- What you need to do -
Pull out the rows from the line containing "This screenshot has height=896, width=1349." through the end of the rows, copying them word for word and omitting the pictures.

# # # # # # #

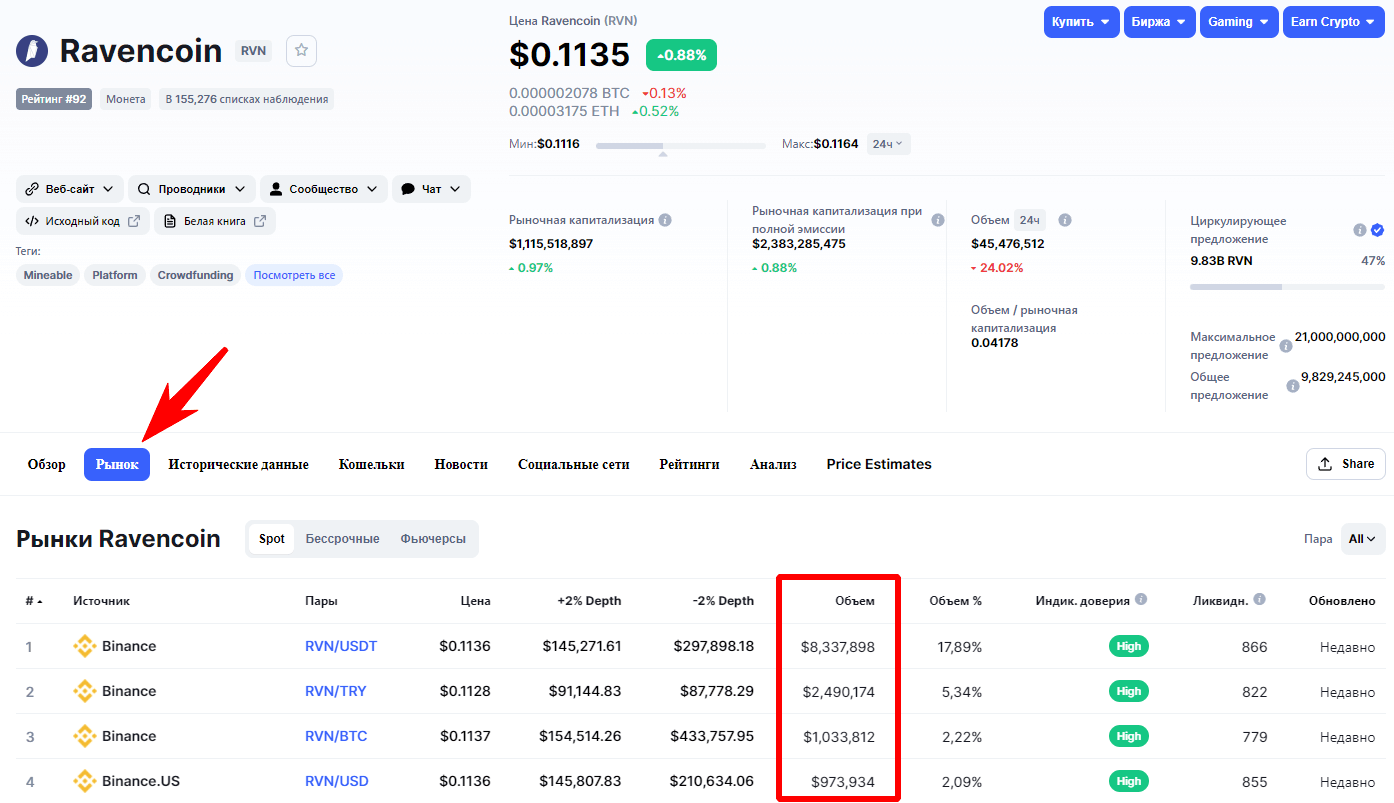The width and height of the screenshot is (1394, 803).
Task: Select the Spot market toggle
Action: click(272, 539)
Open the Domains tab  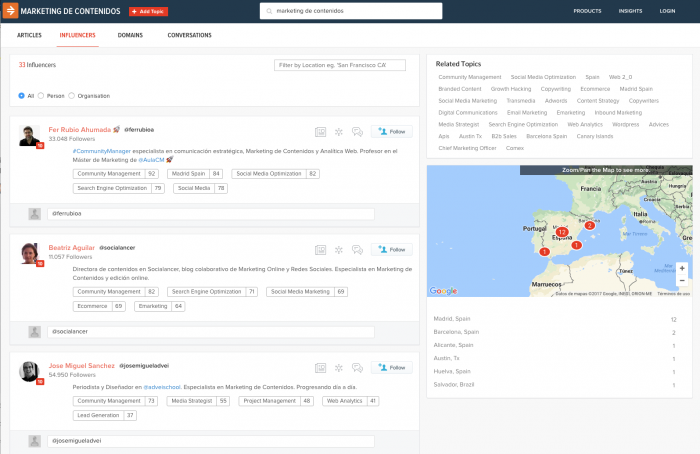coord(130,35)
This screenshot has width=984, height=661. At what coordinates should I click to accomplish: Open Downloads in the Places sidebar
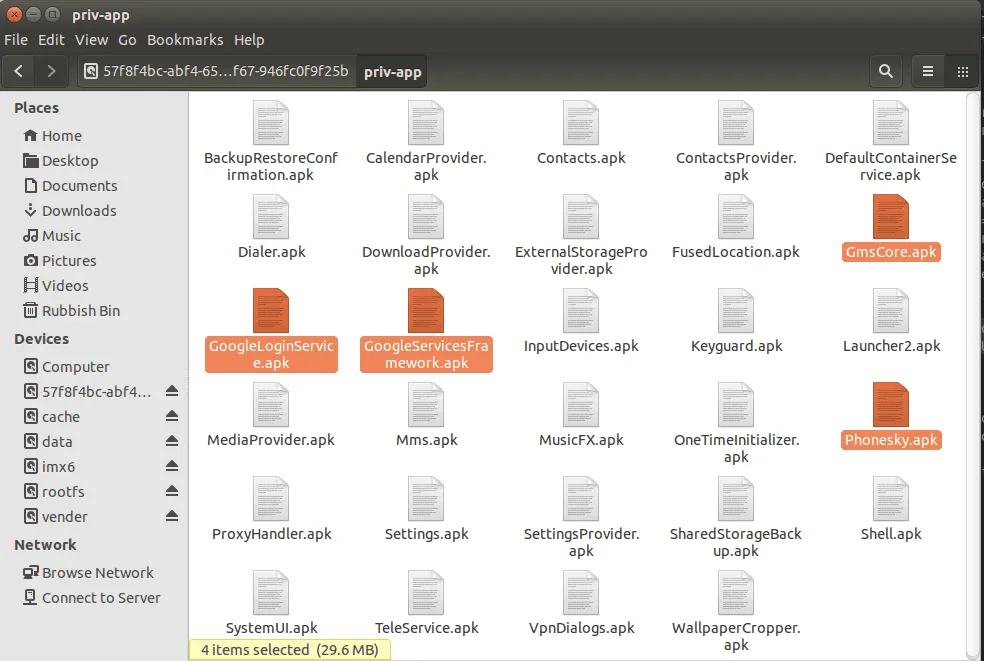pos(78,211)
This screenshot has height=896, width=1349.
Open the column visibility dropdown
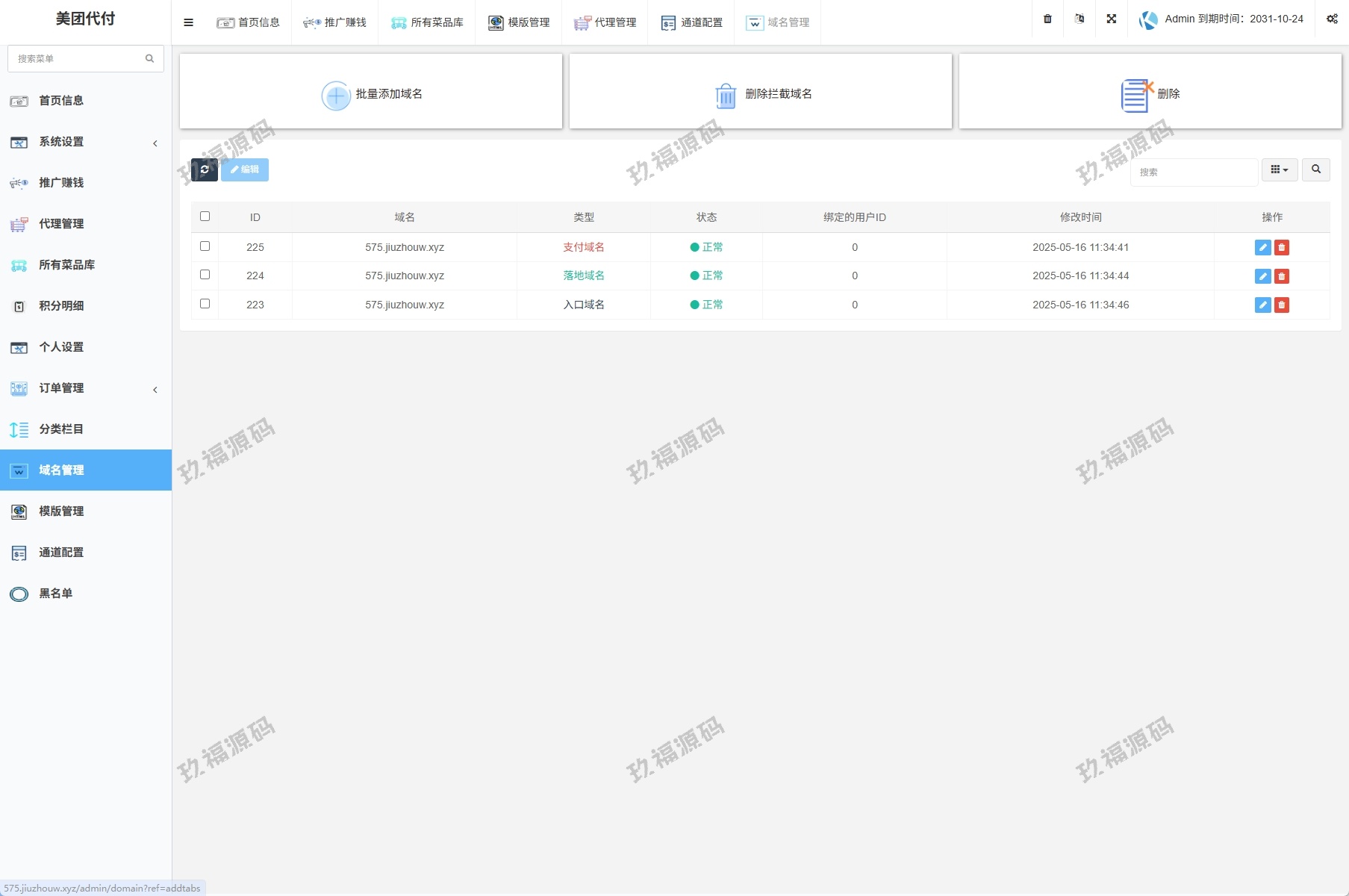1279,169
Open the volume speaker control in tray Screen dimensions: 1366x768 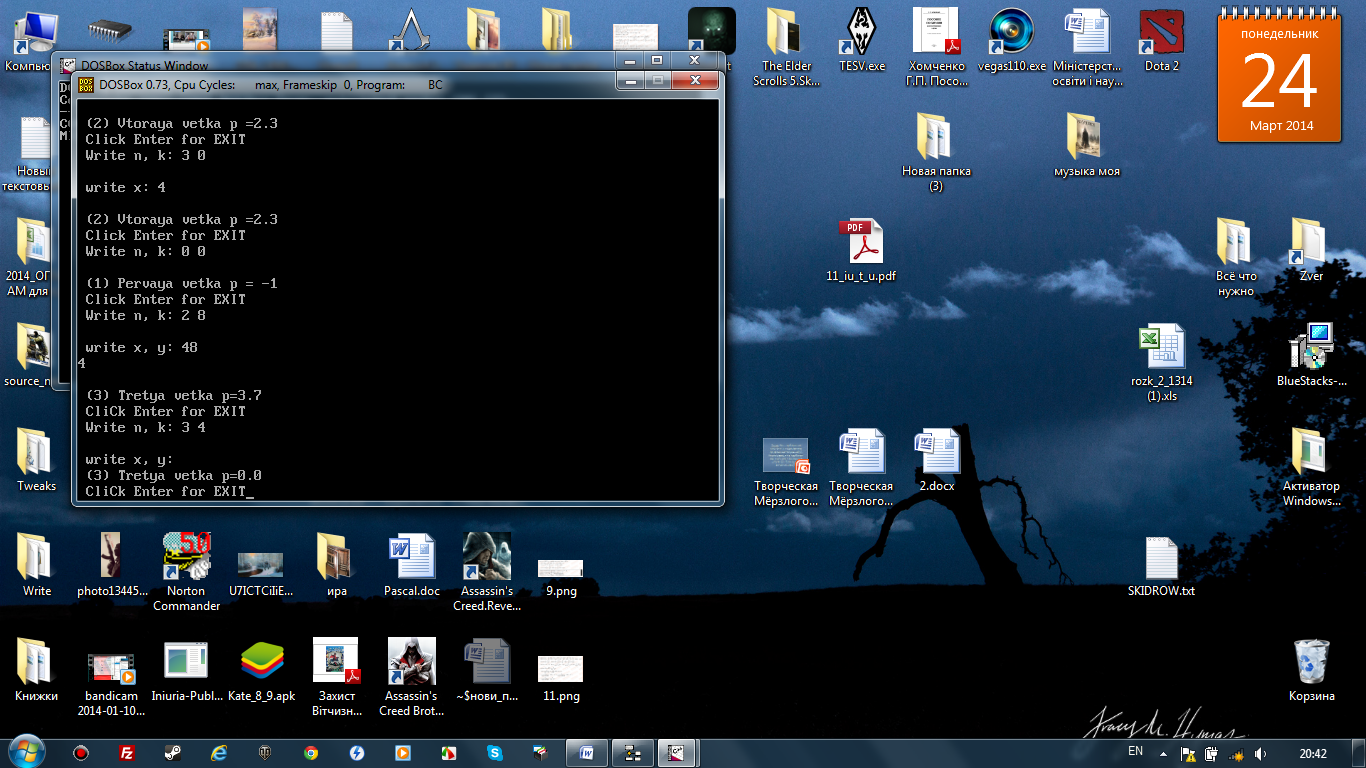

# # # # # # #

- Solution for this exercise -
This screenshot has height=896, width=1349.
Open the column visibility dropdown
1279,169
Open the volume speaker control in tray Screen dimensions: 1366x768 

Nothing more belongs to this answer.